【楽天1位・古謝樹投手(22=桐蔭横浜大)】プロでも下克上精神は忘れない。外れ外れ1位で楽天が交渉権を獲得した最速153キロ左腕の古謝は「この1年、努力を続けてきた。中学、高校で埋もれていた自分を評価していただき感謝している」と実感を込めた。
今春の神奈川大学リーグでは5勝0敗、防御率1・82の好成績でMVPと2度目の最優秀投手賞に輝き、7月の日米大学野球の日本代表にも選ばれた。一気にドラフト上位指名候補として浮上したが、それまで「プロは厳しい」と自信を持てずにいたという。
出身は湘南学院高で甲子園とも無縁だった。転機となったのは横浜高で松坂大輔や成瀬善久、涌井秀章らを育てた小倉清一郎氏との出会い。
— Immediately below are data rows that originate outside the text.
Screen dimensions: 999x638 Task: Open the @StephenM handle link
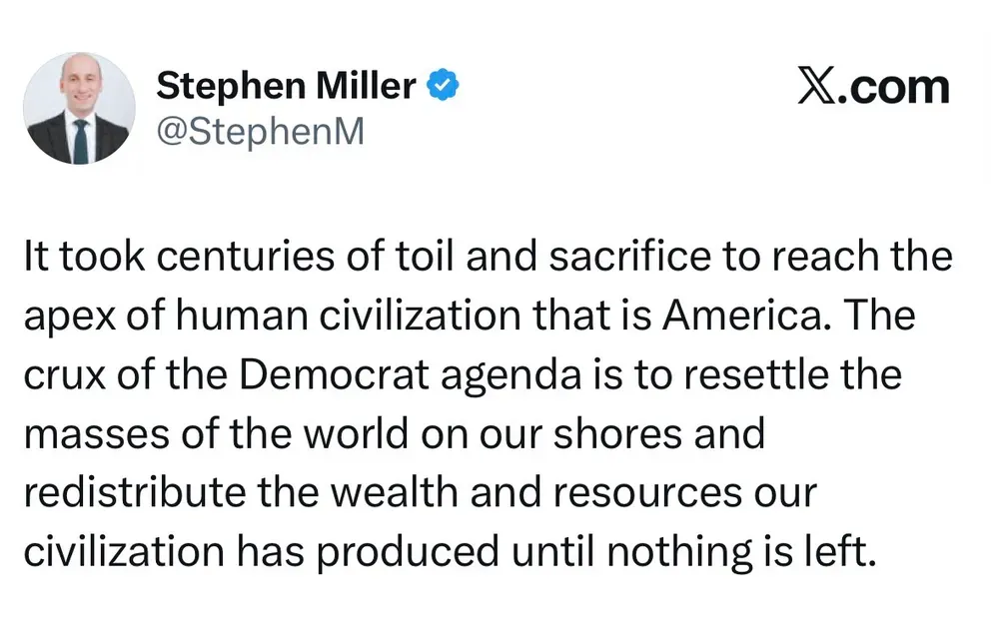click(x=260, y=130)
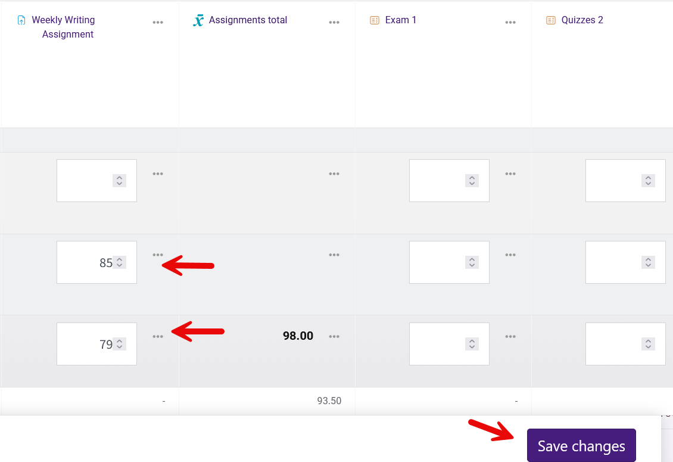This screenshot has height=462, width=673.
Task: Increment the 85 grade with its up arrow
Action: click(120, 259)
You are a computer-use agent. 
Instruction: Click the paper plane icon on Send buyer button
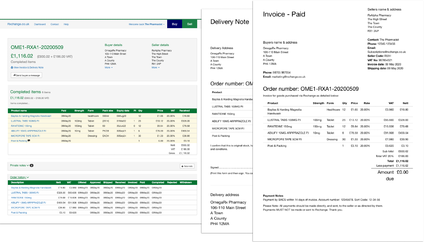14,75
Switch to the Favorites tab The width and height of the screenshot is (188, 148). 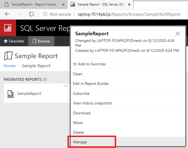(x=14, y=41)
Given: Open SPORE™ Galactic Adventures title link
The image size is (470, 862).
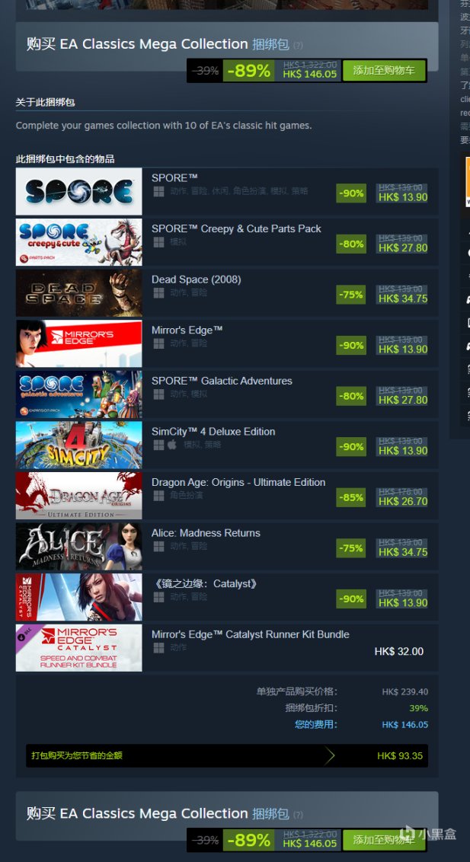Looking at the screenshot, I should point(222,381).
1年時から臨時コーチの同氏に指導を受け、成瀬を参考にしたボールの出どころが分かりづらいコンパクトな腕の振りと、松坂らも経験した徹底的なフィールディング練習で守備と下半身強化に取り組んだ。
夏場でも容赦なく、投手2人でセカンドスローを1カゴ消化した後に休みなしで三塁側のバント処理も1カゴと、ボロボロになるまで鍛え上げられたという。高校は無名ながら、歴代の横浜高出身投手と同じメニューで培われた力は財産となった。
文字通りの〝たたき上げ〟で、小倉氏の教えをベースに大学で磨きをかけ、球速は20キロも増した。それでもモットーの「下克上」は変わらない。プロでは同学年のロッテ・佐々木朗やオリックス・宮城と同じ土俵で戦うことになるが「まだまだ足元にも及ばない。下からはい上がる強い気持ちを持っていきたい」と謙虚に言う。
一方で、譲れない部分もある。古謝は「投球フォームには信念を持っている。プロでも自分のフォームを貫きたい」と力を込めた。
今季最終戦でAクラス入りを逃した楽天は今江新監督のもとで巻き返しを図る。「キャンプからアピールして、開幕一軍という狭き門を突破したい」という古謝も、その輪に加わるつもりだ。